**Problem details**: Scale the entries beginning at the line containing "Task: Click the 'pg_probackup.log'" and stopping after the line containing "will (24, 105).". Reproduce those lines in full, requests included, but multiply every coordinate in the answers by 2.3 and round each result to a whole number, with halves rounded up.

**Provided records**:
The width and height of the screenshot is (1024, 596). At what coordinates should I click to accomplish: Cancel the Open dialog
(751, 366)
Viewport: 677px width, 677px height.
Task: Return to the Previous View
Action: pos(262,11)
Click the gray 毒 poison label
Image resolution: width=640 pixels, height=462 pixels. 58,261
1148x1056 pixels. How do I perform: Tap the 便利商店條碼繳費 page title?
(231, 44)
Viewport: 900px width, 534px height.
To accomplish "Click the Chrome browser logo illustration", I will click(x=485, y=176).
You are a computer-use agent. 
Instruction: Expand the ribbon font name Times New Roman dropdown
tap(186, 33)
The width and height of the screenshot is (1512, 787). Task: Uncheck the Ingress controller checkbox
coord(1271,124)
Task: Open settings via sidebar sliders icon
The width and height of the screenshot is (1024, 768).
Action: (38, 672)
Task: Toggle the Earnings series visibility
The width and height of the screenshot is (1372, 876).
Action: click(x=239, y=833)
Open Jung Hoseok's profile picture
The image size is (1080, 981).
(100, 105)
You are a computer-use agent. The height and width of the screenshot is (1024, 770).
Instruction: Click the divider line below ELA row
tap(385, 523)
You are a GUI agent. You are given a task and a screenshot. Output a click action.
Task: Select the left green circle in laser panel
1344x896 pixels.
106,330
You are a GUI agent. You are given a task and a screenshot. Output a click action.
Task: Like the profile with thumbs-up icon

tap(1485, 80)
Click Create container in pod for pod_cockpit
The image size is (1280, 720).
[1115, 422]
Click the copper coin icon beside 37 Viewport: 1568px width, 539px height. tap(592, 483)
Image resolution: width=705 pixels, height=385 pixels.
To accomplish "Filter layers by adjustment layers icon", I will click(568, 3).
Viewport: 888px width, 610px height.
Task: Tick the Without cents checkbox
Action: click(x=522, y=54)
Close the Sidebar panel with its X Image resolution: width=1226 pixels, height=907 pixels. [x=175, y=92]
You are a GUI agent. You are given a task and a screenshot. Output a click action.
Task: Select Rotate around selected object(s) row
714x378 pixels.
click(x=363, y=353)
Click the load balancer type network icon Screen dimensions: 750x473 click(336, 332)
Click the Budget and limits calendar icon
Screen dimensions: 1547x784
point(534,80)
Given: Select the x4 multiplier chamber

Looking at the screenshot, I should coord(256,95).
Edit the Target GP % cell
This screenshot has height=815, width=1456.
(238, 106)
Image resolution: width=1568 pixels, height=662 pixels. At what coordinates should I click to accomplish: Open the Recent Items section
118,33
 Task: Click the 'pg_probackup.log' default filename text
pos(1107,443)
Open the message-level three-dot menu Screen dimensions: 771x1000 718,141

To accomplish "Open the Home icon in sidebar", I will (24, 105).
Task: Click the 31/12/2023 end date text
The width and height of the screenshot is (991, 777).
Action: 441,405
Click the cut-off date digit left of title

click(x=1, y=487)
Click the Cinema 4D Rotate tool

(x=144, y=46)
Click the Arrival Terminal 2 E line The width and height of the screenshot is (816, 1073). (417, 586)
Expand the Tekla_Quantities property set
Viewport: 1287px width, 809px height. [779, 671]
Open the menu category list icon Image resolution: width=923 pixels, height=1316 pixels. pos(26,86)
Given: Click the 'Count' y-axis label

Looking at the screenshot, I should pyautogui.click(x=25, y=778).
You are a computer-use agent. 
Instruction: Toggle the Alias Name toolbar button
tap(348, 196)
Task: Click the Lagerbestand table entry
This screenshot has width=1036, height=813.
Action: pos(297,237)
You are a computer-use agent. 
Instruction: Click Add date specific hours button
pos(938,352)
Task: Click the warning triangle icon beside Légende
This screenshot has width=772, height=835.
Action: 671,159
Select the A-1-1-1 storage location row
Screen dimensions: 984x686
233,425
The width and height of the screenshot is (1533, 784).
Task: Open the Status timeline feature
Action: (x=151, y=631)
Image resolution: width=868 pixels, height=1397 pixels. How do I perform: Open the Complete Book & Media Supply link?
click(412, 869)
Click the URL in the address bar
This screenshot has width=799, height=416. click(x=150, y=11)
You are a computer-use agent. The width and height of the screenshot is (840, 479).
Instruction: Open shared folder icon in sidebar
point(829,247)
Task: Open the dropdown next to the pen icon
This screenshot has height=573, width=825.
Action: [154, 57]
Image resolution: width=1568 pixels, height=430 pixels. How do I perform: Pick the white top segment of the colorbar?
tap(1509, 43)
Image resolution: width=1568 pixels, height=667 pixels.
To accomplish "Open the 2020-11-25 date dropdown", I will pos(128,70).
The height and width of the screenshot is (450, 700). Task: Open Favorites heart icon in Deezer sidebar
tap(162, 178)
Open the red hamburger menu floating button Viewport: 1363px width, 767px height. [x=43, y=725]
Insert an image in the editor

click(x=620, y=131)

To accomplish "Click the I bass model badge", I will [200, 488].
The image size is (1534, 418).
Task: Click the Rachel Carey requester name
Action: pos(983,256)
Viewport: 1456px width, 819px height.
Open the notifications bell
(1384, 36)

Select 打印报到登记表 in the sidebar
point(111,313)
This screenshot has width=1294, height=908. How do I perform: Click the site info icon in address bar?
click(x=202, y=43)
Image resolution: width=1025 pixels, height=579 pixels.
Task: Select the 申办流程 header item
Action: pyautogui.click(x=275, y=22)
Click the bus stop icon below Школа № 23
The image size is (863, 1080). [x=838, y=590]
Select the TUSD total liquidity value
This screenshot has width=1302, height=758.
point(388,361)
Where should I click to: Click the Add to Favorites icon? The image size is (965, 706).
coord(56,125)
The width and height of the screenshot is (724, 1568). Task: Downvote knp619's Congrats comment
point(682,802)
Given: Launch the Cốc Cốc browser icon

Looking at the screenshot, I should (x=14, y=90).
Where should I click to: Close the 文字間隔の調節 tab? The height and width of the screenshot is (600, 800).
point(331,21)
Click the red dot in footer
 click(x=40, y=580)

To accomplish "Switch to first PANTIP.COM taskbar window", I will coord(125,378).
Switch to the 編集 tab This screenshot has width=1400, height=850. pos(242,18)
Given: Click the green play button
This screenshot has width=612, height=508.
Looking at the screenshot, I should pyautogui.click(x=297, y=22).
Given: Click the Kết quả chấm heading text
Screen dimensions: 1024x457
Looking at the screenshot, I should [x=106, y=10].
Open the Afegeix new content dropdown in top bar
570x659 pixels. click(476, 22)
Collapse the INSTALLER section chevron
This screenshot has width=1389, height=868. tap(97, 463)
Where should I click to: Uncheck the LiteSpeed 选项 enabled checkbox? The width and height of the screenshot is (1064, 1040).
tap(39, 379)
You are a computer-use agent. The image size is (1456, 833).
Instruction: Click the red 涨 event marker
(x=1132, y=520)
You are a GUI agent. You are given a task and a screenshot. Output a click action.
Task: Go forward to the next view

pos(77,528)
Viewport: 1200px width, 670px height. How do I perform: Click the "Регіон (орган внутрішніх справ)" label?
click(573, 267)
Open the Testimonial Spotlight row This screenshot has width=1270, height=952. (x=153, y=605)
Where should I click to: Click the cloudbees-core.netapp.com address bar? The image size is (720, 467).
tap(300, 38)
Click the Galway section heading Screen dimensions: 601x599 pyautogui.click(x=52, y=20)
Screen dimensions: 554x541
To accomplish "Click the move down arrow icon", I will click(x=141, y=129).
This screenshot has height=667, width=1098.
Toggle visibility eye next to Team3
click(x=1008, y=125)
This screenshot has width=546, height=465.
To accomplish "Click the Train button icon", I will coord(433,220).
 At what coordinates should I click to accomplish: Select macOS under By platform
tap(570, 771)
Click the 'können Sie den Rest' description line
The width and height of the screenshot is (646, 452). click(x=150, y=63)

**Complete answer**:
 Task: Click the 'pg_probackup.log' default filename text
pos(2546,1019)
Open the message-level three-dot menu Screen dimensions: 771x1000 1651,324

To accomplish "Open the Home icon in sidebar", I will (55, 242).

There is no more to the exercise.